I used that last prompt to compare my original to a revision that incorporated some of the AI’s initial suggestions. No surprise, it was pleased that I took it’s advice.

A color-coded heatmap matrix comparing LinkedIn ads. Ad 1: Group Photo has more low ratings, while Ad 2: Analytics Chart has more high and moderate ratings. Caption states preference for the revised version.

Follow up prompts are usually very effective. AI tools are most effective when you continue the conversation. Keep talking to the AI. When you run out of ideas, tell it to ask you questions. Or ask it what prompt you should use next.

Isn’t there a faster way?

Yes, you could do this faster. You could simplify the process. You could use this simple prompt.

How could this marketing piece be better?

Try it. It may work well. But test it with and without a persona and you’ll see the difference. When you include details about your audience and your success criteria, results are better.

The detailed approach we’ve shown here is more time consuming, but our goal is performance, not efficiency. You may have noticed, in marketing the difference between good and great is huge. You’ve probably seen curves like this in many marketing reports…

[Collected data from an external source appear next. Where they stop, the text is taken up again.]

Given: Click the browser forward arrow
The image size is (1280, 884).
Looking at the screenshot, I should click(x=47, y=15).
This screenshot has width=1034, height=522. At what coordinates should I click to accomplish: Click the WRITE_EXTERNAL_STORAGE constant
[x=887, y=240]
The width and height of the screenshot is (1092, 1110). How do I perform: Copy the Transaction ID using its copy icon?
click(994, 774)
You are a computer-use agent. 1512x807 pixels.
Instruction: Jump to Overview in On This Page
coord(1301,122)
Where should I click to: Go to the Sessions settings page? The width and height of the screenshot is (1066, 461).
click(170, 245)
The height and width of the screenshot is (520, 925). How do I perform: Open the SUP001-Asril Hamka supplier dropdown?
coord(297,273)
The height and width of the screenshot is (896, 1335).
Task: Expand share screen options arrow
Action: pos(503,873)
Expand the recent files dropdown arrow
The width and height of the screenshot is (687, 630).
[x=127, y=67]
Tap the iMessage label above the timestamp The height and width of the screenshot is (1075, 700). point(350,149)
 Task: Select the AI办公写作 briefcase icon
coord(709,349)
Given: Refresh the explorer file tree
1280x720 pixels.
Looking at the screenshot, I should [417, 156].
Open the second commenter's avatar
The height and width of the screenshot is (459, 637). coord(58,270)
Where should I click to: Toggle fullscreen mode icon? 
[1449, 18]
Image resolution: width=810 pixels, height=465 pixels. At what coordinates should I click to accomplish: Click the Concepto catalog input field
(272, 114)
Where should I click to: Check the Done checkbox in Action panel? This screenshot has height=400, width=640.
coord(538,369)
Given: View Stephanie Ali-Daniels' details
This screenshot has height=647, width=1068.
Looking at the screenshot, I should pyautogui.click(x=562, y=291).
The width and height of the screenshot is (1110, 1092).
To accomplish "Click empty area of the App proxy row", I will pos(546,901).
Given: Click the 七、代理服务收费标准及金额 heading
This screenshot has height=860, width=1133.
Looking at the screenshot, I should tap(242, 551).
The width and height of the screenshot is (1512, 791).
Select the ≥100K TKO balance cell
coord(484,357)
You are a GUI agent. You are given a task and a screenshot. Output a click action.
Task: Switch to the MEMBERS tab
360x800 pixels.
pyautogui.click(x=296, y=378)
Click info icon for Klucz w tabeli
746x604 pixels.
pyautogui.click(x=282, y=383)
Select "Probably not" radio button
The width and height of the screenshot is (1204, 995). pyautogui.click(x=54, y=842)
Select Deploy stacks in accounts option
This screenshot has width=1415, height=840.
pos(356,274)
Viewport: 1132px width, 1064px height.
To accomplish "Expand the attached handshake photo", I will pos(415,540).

A graph showing marketing performance, with a blue curve indicating "Performance of pretty much anything in marketing" and a red curve representing the "Zipfian distribution.

Source: Zipfian Distributions in Marketing

One strong performer will drive better results than a dozen low performers.

Our goal is 10x better results, not 10% better efficiency. We need performance, not speed. Spend as much time as it takes to make something excellent. That’s why we’re using AI for analysis, rather than having it crank out a big pile of medium-quality blog posts.

Don’t just use AI to make things.
You already have a lot of stuff.
Use AI to make things better.

Final Challenge: Write prompts that do this…

The term “prompt engineering” sounds snooty to me. But the best prompts are carefully constructed. See if you can construct audit prompts for any of the following use cases.

  1. Write a prompt that asks the AI to audit your homepage …then compare your prompt to the one I wrote at the bottom of this article.
  2. Write a prompt that audits your LinkedIn profile by comparing it to the job description of your dream job. Ask it to do a SWOT analysis of you for that job …then revise your LinkedIn proposal.
  3. Write a prompt that analyzes your ads and their corresponding landing pages. Ask it to find any mismatches that might hurt bounce rates.
  4. Write a prompt that asks the AI to take the role of your persona and then ask you questions after reviewing your sales material …then update your sales material

If you find a method that works well, add it to your shared prompt library and show your team how you did it. One final step: add “AI marketing analyst” to your LinkedIn profile.